» PROVIDED TEXT
— begin —
To:      Global Matrechs, Inc.
         90 Grove Street, Suite 201
         Ridgefield, CT  06877

         The undersigned, pursuant to the provisions set forth in the attached
Warrant hereby irrevocably elects to purchase _____ shares of the Common Stock
(the "Common Stock") covered by such Warrant and herewith makes payment of
$_________, representing the [full/partial] purchase price for such shares at
the price per share provided for in such Warrant.

         The undersigned hereby agrees to take such other action and execute and
deliver such other documents as Global Matrechs, Inc. may require, in connection
with the issue of shares of Common Stock to the undersigned as aforesaid, in
order to comply with the provisions of such Warrant.

         The undersigned is aware that the Common Stock has not been registered
under the Securities Act of 1933, as amended (the "Act") or any state securities
laws. The undersigned understands that the reliance by the Company on exemptions
under the Act is predicated in part upon the truth and accuracy of the
statements of the undersigned in this Subscription Form.

         The undersigned represents and warrants that (1) it has been furnished
with all information which it deems necessary to evaluate the merits and risks
of the purchase of the Common Stock; (2) it has had the opportunity to ask
questions concerning the Common Stock and the Company and all questions posed
have been answered to its satisfaction; (3) it has been given the opportunity to
obtain any additional information it deems necessary to verify the accuracy of
any information obtained concerning the Common Stock and the Company; and (4) it
has such knowledge and experience in financial and business matters that it is
able to evaluate the merits and risks of purchasing the Common Stock and to make
an informed investment decision relating thereto.

         The undersigned hereby represents and warrants that it is purchasing
the Common Stock for its own account and not with a view to the sale or
distribution of all or any part of the Common Stock.
— end —
» DATASET CONTENT
— begin —
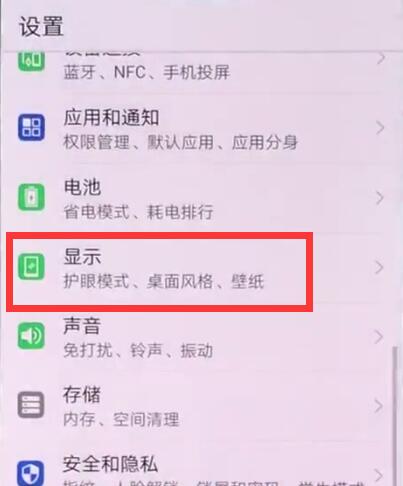Tap the Sound speaker icon
Screen dimensions: 403x486
[31, 336]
— end —
» GOAL 1
Please list the numbered representations that the undersigned makes in the warrant subscription form.
» GOAL 2
According to the warrant subscription form, under which act has the Common Stock not been registered?
» GOAL 3
Continue the warrant subscription form from its last sentence.

» WRITTEN ANSWER 1
1. It has been furnished with all information which it deems necessary to evaluate the merits and risks of the purchase of the Common Stock.
2. It has had the opportunity to ask questions concerning the Common Stock and the Company, and all questions posed have been answered to its satisfaction.
3. It has been given the opportunity to obtain any additional information it deems necessary to verify the accuracy of any information obtained concerning the Common Stock and the Company.
4. It has such knowledge and experience in financial and business matters that it is able to evaluate the merits and risks of purchasing the Common Stock and to make an informed investment decision relating thereto.

» WRITTEN ANSWER 2
The Securities Act of 1933, as amended.

» WRITTEN ANSWER 3
         The undersigned understands that because the Common Stock have not been
registered under the Act, it must continue to bear the economic risk of the
investment for an indefinite time and the Common Stock cannot be sold unless the
Common Stock are subsequently registered under applicable federal and state
securities laws or an exemption from such registration is available.

         The undersigned agrees that it shall in no event sell or distribute or
otherwise dispose of all or any part of the Common Stock unless (1) there is an
effective registration statement under



the Act and applicable state securities laws covering any such transaction
involving the Common Stock or (2) the Company receives an opinion of legal
counsel to the undersigned (concurred in by legal counsel for the Company)
stating that such transaction is exempt from registration or the Company
otherwise satisfies itself that such transaction is exempt from registration.

         The undersigned consents to the placing of a legend on its certificate
for the Common Stock stating that the Common Stock has not been registered and
setting forth the restriction on transfer contemplated hereby and to the placing
of a stop transfer order on the books of the Company and with any transfer
agents against the Common Stock until the Common Stock may be legally resold or
distributed without restriction.

         The undersigned has considered the Federal and state income tax
implications of the exercise of the Warrant and the purchase and subsequent sale
of the Common Stock.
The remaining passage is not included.